José Cardozo parece, no entanto, permanecer em cima do muro diante de algumas questões pontuais. Sobre o tema inerente à unificação das polícias, por exemplo, ele não mostrou uma posição bem definida ao declarar que: “a unificação das polícias é uma tese polêmica devido às diferentes realidades regionais, contudo, é hora de acabar com as rivalidades corporativas que enfraquecem as próprias corporações”.
A declaração parece um tanto quanto relativa e esparsa, sem nenhum pragmatismo ou objetividade. O ministro não apresentou solução para o problema ao lançar apenas uma constatação existente e de conhecimento geral (...) afinal, a unificação das polícias é certamente polêmica e complexa. A questão é como ela será feita, articulada e conduzida pelo Estado em conjunto com os órgãos de segurança competentes, caso seja essa a escolha coletiva e social.
Um ministro ou representante do Estado Soberano precisa sugerir soluções diante de problemas e não apenas apontar o cenário já diagnosticado. Esperam-se respostas, saídas e posicionamentos coesos. As questões da violência e da criminalidade são verdadeiras feridas abertas em nossa sociedade e precisam urgentemente de curativos e medicamentos eficazes, a fim de evitarmos o gangreamento de membros importantes do corpo social.
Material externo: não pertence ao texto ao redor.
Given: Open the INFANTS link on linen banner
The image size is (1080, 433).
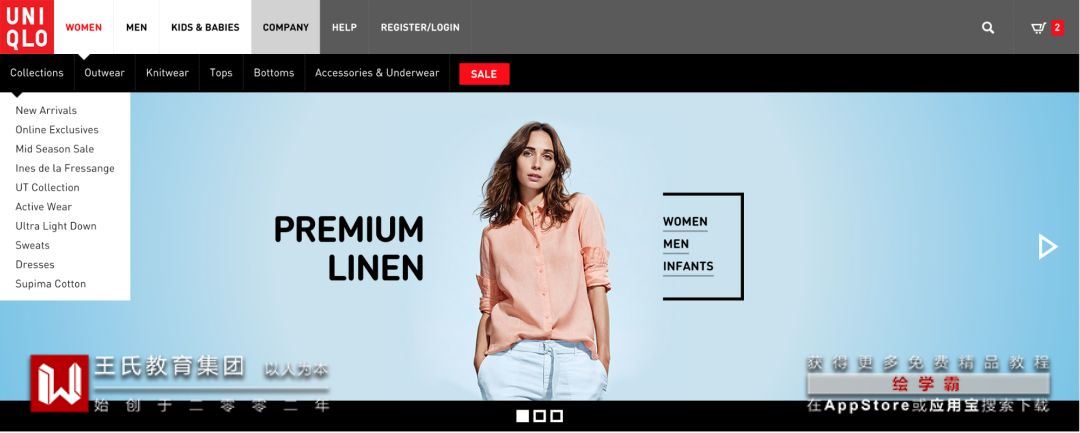Looking at the screenshot, I should (x=688, y=266).
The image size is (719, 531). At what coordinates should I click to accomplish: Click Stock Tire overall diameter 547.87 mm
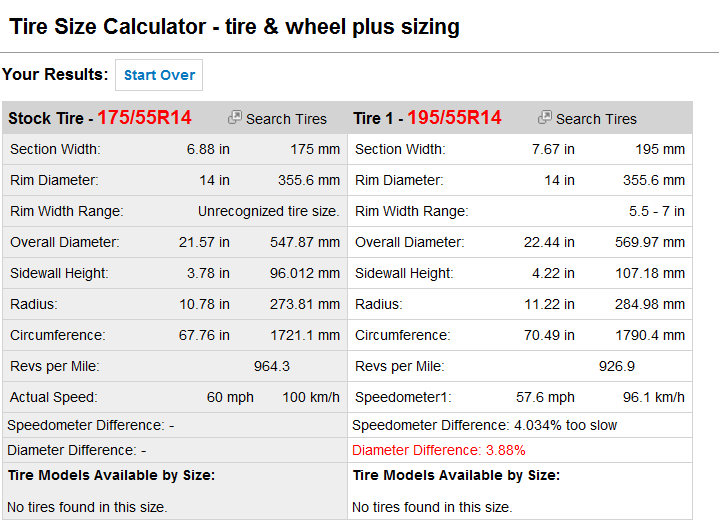point(305,242)
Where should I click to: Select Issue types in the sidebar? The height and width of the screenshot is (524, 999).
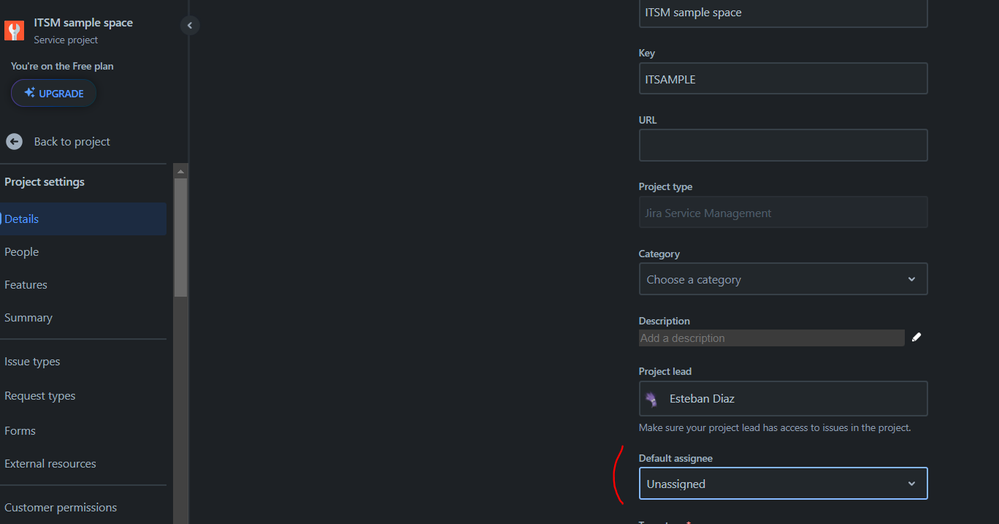[x=32, y=361]
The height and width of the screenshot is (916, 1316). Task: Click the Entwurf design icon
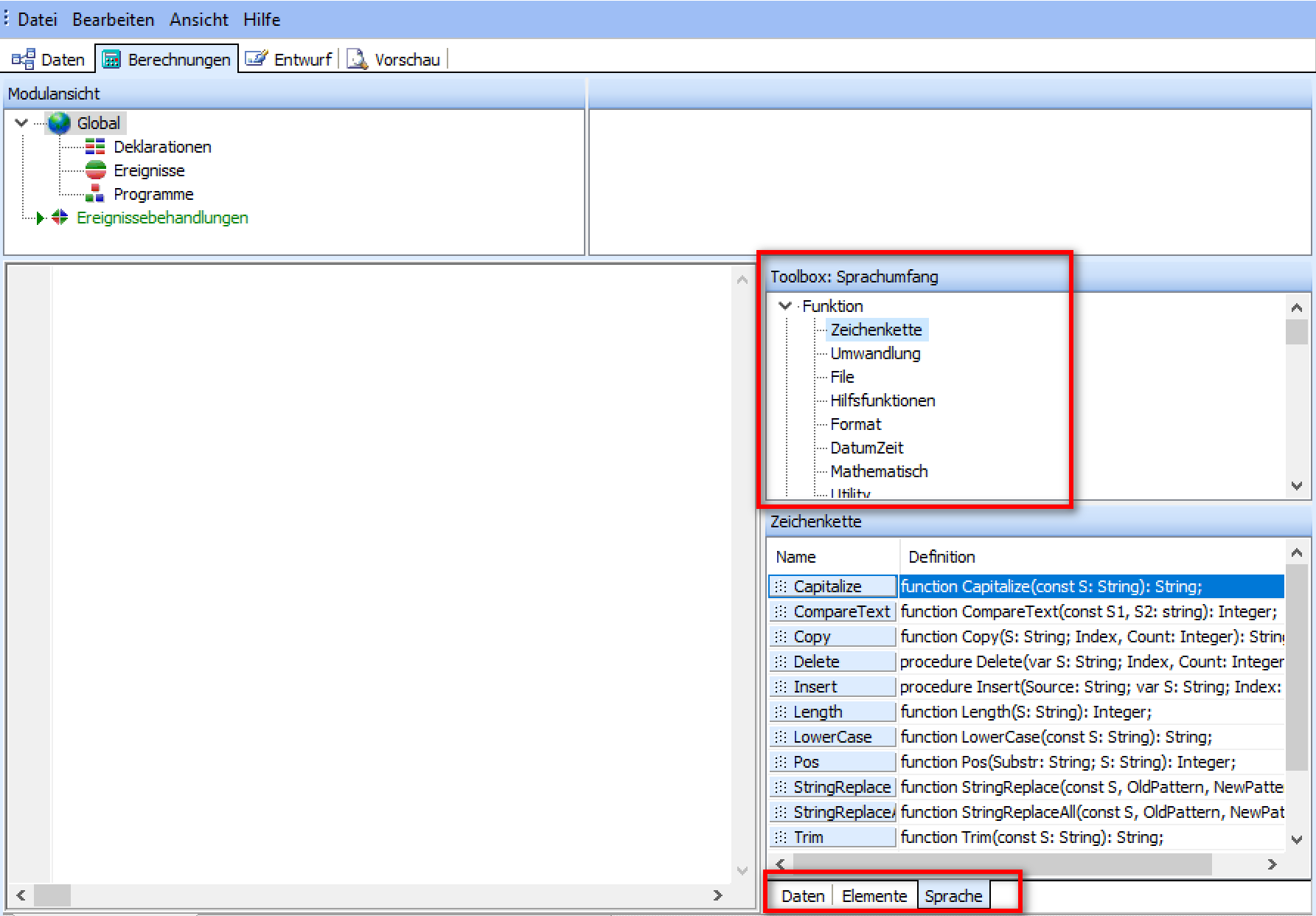(x=256, y=58)
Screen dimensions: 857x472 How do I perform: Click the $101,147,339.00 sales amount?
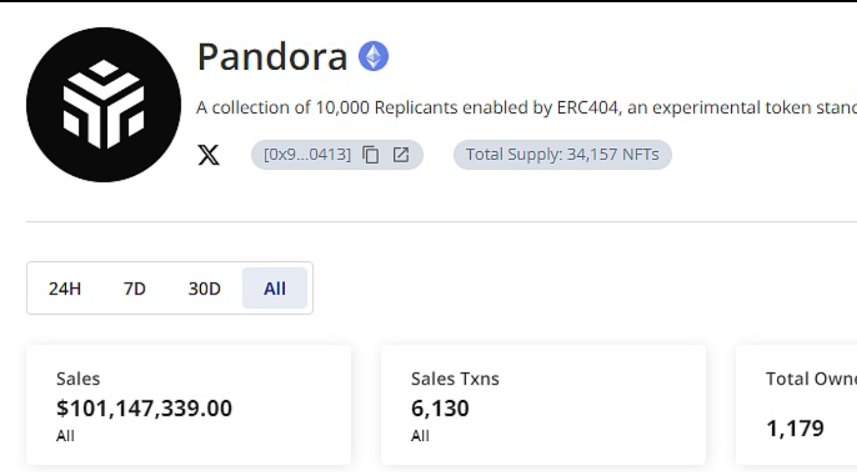[144, 408]
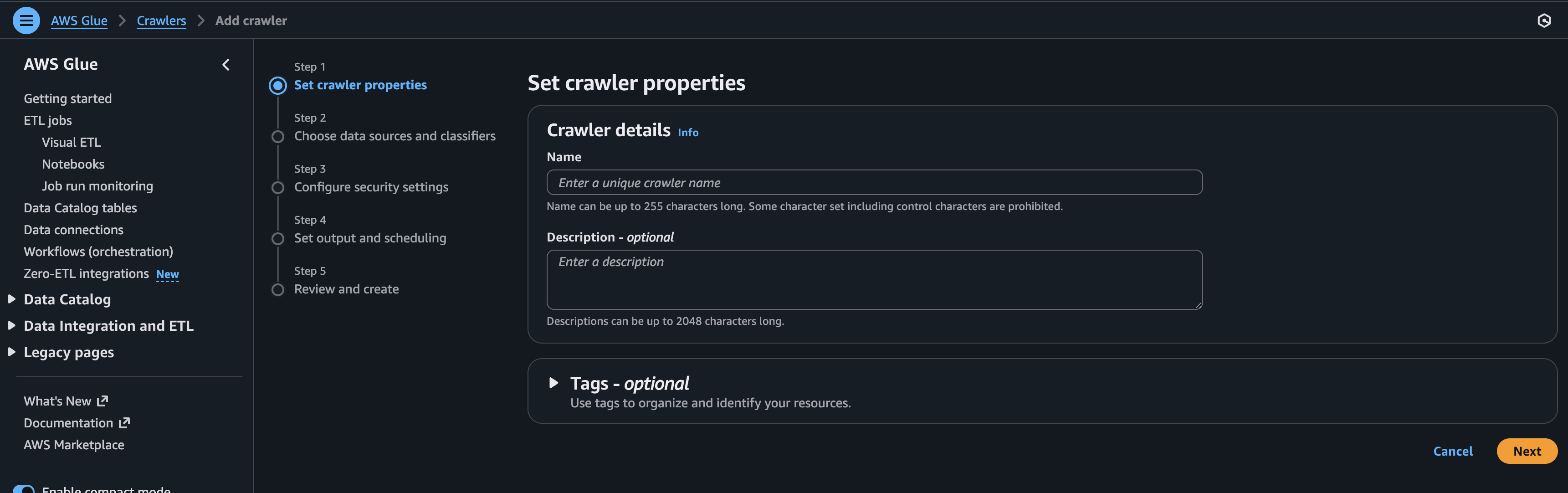Click the Next button
This screenshot has width=1568, height=493.
1527,451
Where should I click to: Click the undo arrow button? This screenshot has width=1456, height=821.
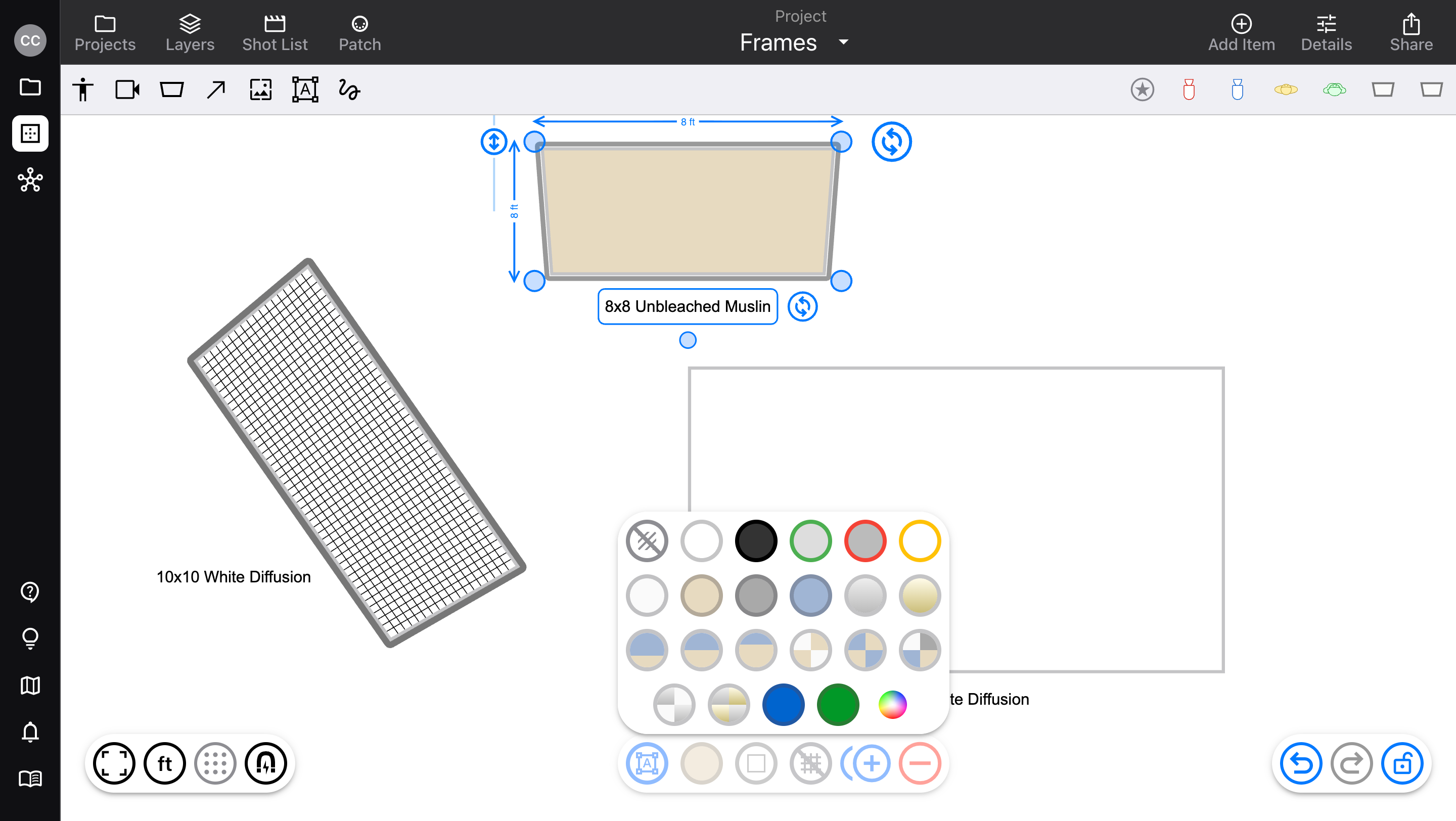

José Eduardo Cardozo mostra bom senso, todavia, quando afirma que o Brasil vive um período favorável ao debate sobre a segurança pública, sugerindo ainda uma reunião para o planejamento de ações conjuntas das forças policiais e órgãos de segurança. Nada acontece sem planejamento e organização. Em todo o caso, as ações não devem limitar-se, contudo, às reuniões que servem para marcar outras reuniões. Por isso, representantes dos setores precisam cobrar do Estado posições claras, objetivas e transparentes sobre os temas pertinentes e pontuais da classe de segurança, a fim de evitar-se o costumeiro e enraizado imbróglio político da cultura brasileira.
Sobre o policiamento de fronteiras, Cardozo defendeu articulação, integração e entendimento com os países vizinhos, inclusive com apoio financeiro para o desenvolvimento de ações. “É impossível combater o crime organizado sem fortalecer as fronteiras e talvez tenhamos que subsidiar iniciativas. O mais importante é trabalhar de maneira integrada”, afirmou.
Cardozo também defendeu o fortalecimento da parceria com as forças armadas e a ampliação do Programa Nacional de Segurança Pública com Cidadania (Pronasci) – que articula políticas repressivas e preventivas para a redução da criminalidade – e fortalecer a Polícia Federal como uma instituição de atuação republicana, apartidária, de Estado
Todas as promessas são importantes desde que não se restrinjam a palavras soltas ao vento e a reuniões seqüenciais organizadas pelo Governo sem efeito prático para a melhora substancial da segurança pública no Brasil, não se esquecendo do mais importante dos instrumentos disseminadores de segurança que é o Policial, que deve ser valorizado e reconhecido não só pelo governo, mas pela sociedade como um todo.
Pedro Lichtnow é jornalista e editor do site Megafone.